The Two-Spot Strategy: Famara for Conditions, Costa Teguise for Lifestyle

The ideal Lanzarote kite trip uses both zones deliberately rather than picking one and staying. Base accommodation in Costa Teguise (most resort infrastructure, easy beach access, good restaurant options). Day-trip to Famara on days when the forecast shows a good cross-shore angle and 1.5m+ swell. The 30-minute drive pays off in conditions that are dramatically better for wave riding. Use Costa Teguise for flat-water progression, freestyle, and wing foil work. This split works because the wind blows on both coasts simultaneously — the decision is about water type, not wind access.
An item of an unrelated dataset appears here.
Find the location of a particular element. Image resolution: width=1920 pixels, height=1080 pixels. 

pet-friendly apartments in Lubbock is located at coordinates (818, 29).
Lanzarote's UNESCO Status Is Not Greenwashing

César Manrique's influence on Lanzarote's development — no buildings above 2 floors, no billboards, volcanic architecture — produced a UNESCO Biosphere Reserve designation that is substantively different from most 'eco' tourism labels. The island genuinely looks different from every other developed destination in Europe: no illuminated signs, no high-rises, architecture that integrates rather than intrudes. For kite travelers who find resort-strip aesthetics oppressive, Lanzarote is one of the few wind-consistent destinations where the built environment doesn't diminish the experience.